— START OF Data supplied —
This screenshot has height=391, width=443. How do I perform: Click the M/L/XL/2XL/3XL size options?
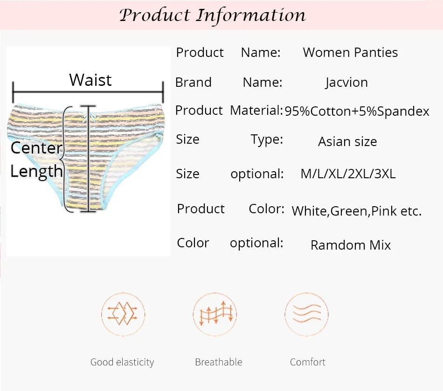348,174
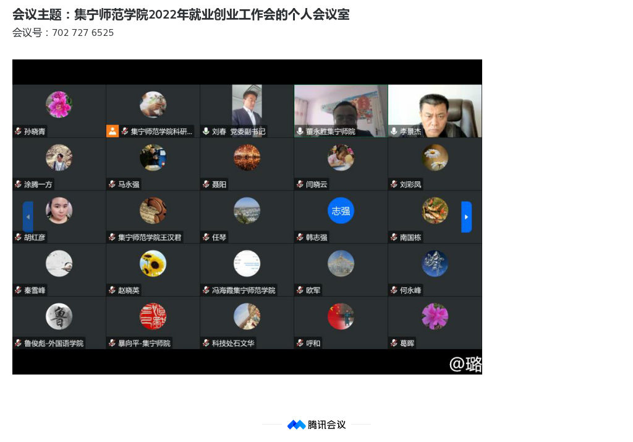Click the muted microphone icon next to 孙晓青
This screenshot has height=442, width=633.
pyautogui.click(x=19, y=131)
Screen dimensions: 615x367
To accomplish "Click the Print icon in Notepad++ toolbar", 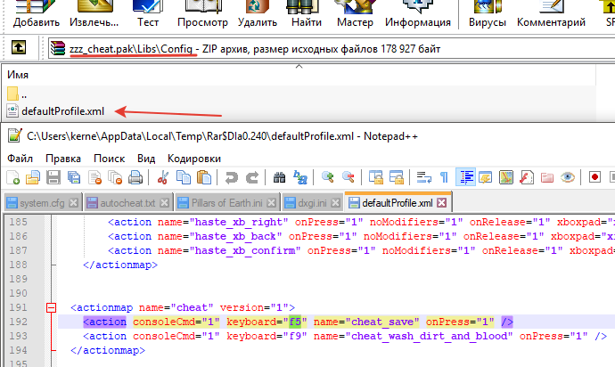I will (x=135, y=177).
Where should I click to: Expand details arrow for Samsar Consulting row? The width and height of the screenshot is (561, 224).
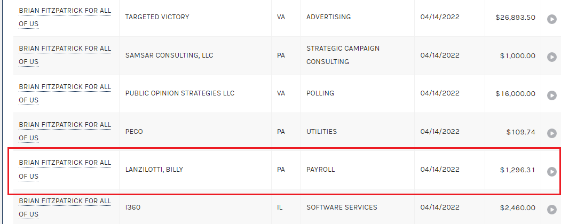[552, 57]
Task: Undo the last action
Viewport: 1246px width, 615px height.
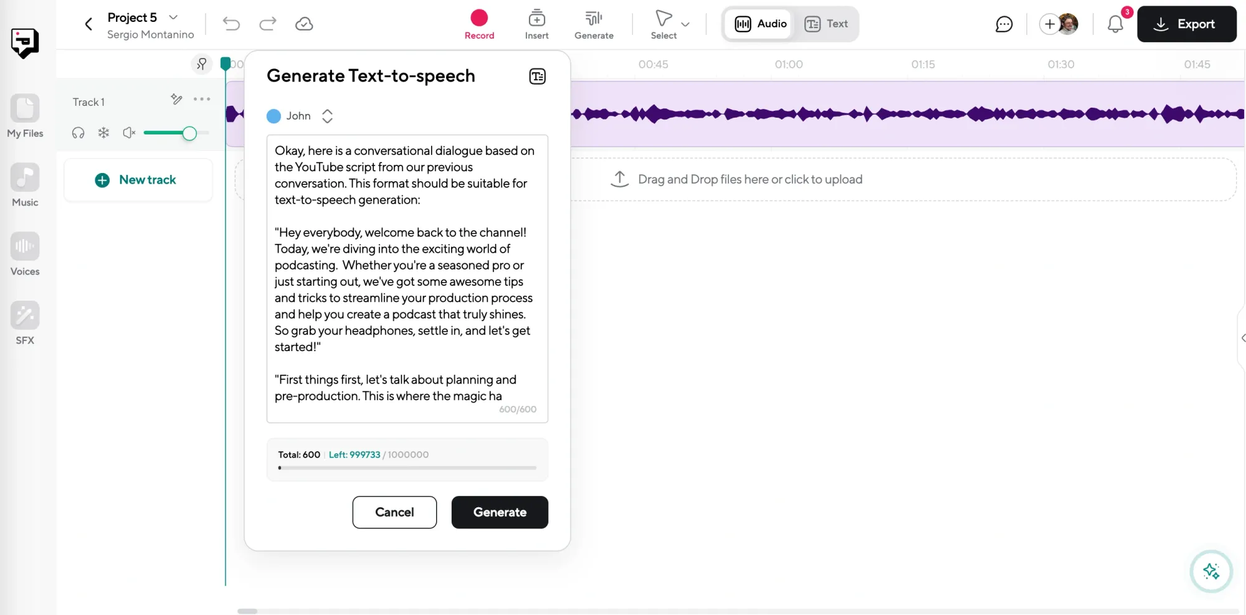Action: point(231,24)
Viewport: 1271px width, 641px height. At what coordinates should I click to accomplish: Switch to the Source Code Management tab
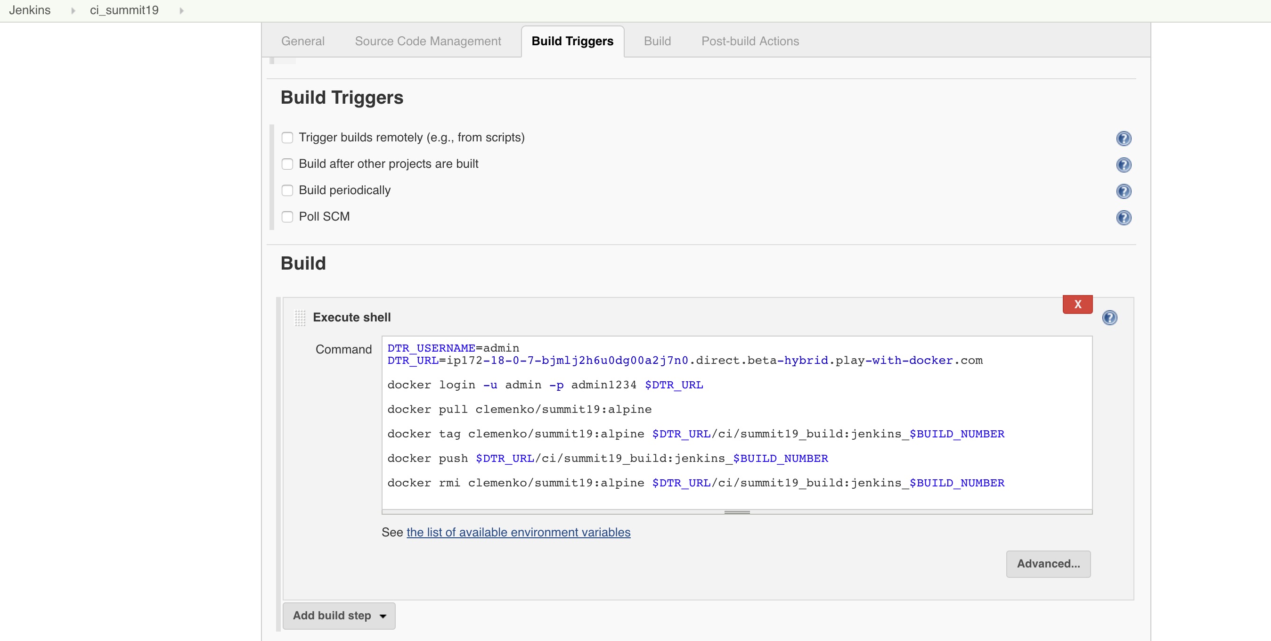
— END OF Data supplied —
Problem statement:
Convert the stretch from the line containing "Where should I" through the end of the records into a Markdown table with the columns Row and Line. Number each line in Row, skip any blank lines, and leave the pictures out of the answer.

Correct answer:
| Row | Line |
|---|---|
| 1 | Where should I click to: Expand details arrow for Samsar Consulting row? The width and height of the screenshot is (561, 224). |
| 2 | [552, 57] |
| 3 | Task: Undo the last action |
| 4 | Viewport: 1246px width, 615px height. |
| 5 | Action: point(231,24) |
| 6 | Viewport: 1271px width, 641px height. At what coordinates should I click to accomplish: Switch to the Source Code Management tab |